#### [JOB 1]
Repeat word for word the part of the SLO passage below that opens with the words containing "Once your organisation" and closes with "control over them.".
#### [JOB 2]
Please decide whether each statement agrees with the SLO passage below, answering yes or no and quoting the words of the passage that settle it: (a) you have direct control over an SLI; (b) the error budget is what remains after subtracting the target value from 100%; (c) a target value of 100% freezes development.
#### [JOB 3]
Take the SLO passage below further, picking up after its last sentence.

#### [SOURCE DOCUMENT]
□ □ □
That’s exactly what service level objectives give you. SLOs have an error budget that gives the teams permission to make mistakes. Everyone involved in the system, from developers to the CEO can have a say in how big that error budget is, and nobody is surprise when the error budget is used.

Awareness

Once your organisation decides what SLOs it needs, you can get a precise understanding of how your services are behaving.

This help in many ways, from deciding investment if an SLO needs improvement, to preventing misunderstandings on when a service is performing well or not.

How can you implement SLOs

SLOs have three basic components:

Service level indicator (SLI)

An SLI is a metric. As simple as that.

They tell you what’s happening in your system and you don’t have direct control over them.

Some examples can be latency, error rate, availability, etc.

Target value

Once you have your SLI, you want to agree on a target value. As explained before, if you set a target value of 100%, you are freezing your development, so you need to set a realistic target value that allows space for risk. That space for risk is called an error budget, and it’s the result of subtracting your target value from 100%.
□ □ □
(Records of locating words and elements)
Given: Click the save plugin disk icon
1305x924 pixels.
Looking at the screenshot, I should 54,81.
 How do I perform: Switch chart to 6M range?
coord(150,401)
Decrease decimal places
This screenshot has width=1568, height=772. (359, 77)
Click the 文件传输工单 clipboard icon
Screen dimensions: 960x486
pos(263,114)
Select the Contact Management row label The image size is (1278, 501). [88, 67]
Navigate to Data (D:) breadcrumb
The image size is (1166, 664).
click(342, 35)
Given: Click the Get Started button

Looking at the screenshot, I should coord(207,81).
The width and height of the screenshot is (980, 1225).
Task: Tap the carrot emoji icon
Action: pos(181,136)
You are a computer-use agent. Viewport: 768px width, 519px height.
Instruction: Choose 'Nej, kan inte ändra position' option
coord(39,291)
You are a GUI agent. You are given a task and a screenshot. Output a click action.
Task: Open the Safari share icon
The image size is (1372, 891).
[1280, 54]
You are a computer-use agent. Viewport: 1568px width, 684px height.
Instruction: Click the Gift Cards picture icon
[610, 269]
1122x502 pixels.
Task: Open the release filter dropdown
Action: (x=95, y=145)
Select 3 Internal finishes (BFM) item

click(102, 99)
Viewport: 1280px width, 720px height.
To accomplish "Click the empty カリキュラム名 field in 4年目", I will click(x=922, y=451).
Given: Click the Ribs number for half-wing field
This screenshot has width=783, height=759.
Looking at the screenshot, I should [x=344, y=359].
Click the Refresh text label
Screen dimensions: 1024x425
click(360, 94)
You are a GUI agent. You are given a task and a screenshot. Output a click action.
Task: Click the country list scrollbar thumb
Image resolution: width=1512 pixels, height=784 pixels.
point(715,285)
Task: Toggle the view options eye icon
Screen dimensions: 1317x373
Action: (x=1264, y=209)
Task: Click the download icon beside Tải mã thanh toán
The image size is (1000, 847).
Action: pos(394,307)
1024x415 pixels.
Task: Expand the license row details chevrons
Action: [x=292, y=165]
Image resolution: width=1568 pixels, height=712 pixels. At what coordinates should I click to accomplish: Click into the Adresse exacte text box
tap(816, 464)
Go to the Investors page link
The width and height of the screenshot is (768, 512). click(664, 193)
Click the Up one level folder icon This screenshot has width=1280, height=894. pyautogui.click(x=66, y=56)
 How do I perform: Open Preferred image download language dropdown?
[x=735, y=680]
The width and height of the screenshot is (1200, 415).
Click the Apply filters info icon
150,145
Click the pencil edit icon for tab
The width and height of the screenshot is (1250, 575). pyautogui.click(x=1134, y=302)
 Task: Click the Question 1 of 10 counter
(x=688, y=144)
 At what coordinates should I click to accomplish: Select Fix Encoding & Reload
□ □ □
#### [TASK OUTPUT 1]
Once your organisation decides what SLOs it needs, you can get a precise understanding of how your services are behaving.

This help in many ways, from deciding investment if an SLO needs improvement, to preventing misunderstandings on when a service is performing well or not.

How can you implement SLOs

SLOs have three basic components:

Service level indicator (SLI)

An SLI is a metric. As simple as that.

They tell you what’s happening in your system and you don’t have direct control over them.

#### [TASK OUTPUT 2]
(a) No: "you don’t have direct control over them."
(b) Yes: "it’s the result of subtracting your target value from 100%."
(c) Yes: "if you set a target value of 100%, you are freezing your development"

#### [TASK OUTPUT 3]
Time window

You want to measure your SLOs for a meaningful period. That meaningful period is up to you and your organisation though. It all depends on how quickly you’re allow to make decisions. The shorter the time window, the more risk you can take if your system is reliable. If you chose one week as the window, and you burnt your error rate last week, you will be able to accept risk again this week when the window resets. The opposite is true for longer windows, since the reset of your error budget will take longer.

This is were the balance between reliability and innovation comes in.

If you want to follow the standard, 28 days usually works well.

One last point on this, it’s better to have rolling windows instead of hard re-starts. You don’t want to forget about your previous errors just because you are entering a new cycle.

Setting up alerts

One of the goals of having SLOs is to know when things go wrong. The standard recommendation is to create different alerts when the error budget is being burnt at a slow and fast pace.

This alerts will help your team to be proactive and identify the issues that are spending the error budget.

Conclusion

SLOs are a great tool to help organisations balance reliability and innovation, and they’re also great in aligning different parts of the business on what a good service is from the reliability point of view.

That’s all!